The device of claim 4 which is Angstrom. 6. The device of claim 4, wherein the seam-like addendum and the patterned first level conductive material are both co-doped polycrystalline silicon. 7. The device of claim 4, wherein the second type conductivity is n-type. 8. The device of claim 4, wherein the first layer dielectric material and the third layer dielectric material are oxide layers. 9. The device of claim 6, wherein the second type conductivity is n-type and the polycrystalline silicon is n-type doped. 10. The first layer of dielectric material has a thickness of 200 to
The device of claim 5 which is 1000 Angstroms. 11. The first device having a tunnel region on a surface thereof.

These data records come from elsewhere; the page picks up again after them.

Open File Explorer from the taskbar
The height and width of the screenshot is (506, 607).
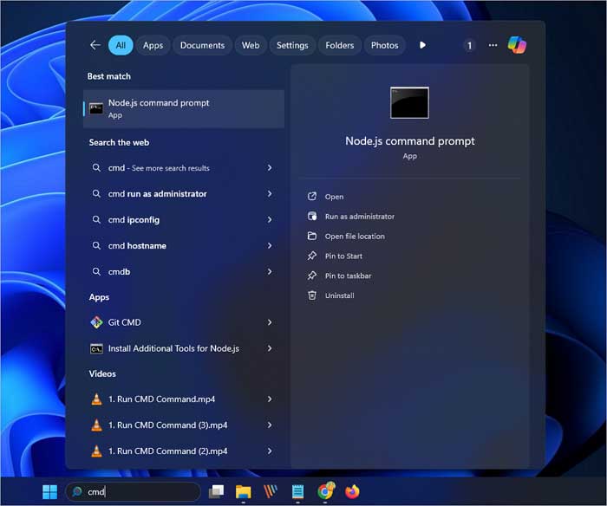coord(243,491)
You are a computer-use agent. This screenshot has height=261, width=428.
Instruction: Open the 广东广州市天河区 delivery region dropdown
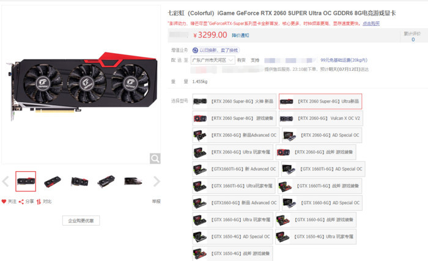213,60
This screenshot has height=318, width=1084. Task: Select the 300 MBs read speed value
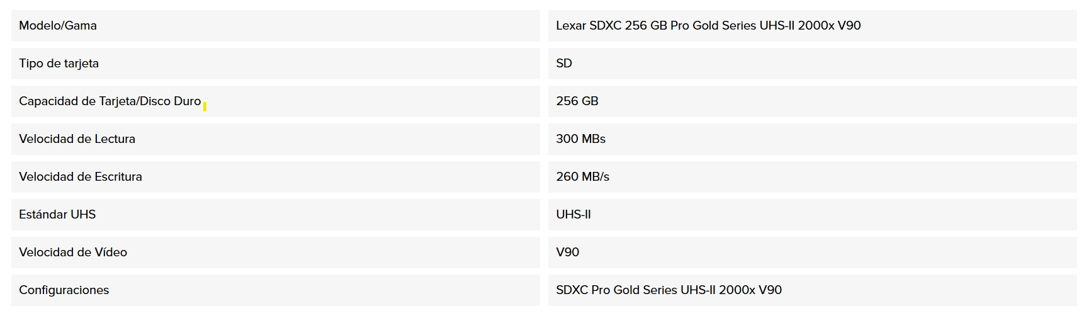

And a third region of the second type conductivity separated from one of the second regions by a second channel region of the first conductivity, overlapping the second channel and from the channel by a gate insulator. The device of claim 4 comprising spaced access gate electrodes. 12. A memory array having a large number of electrically rewritable non-volatile, floating non-volatile, floating gate type memory devices according to claim 11, wherein the devices are arranged in rows and columns of a matrix, each row being An access gate electrode of each memory device in one row is coupled to the word line of the corresponding row and has a bit line extending along each column. A memory array, wherein a third region of each memory device is coupled to a corresponding bit line.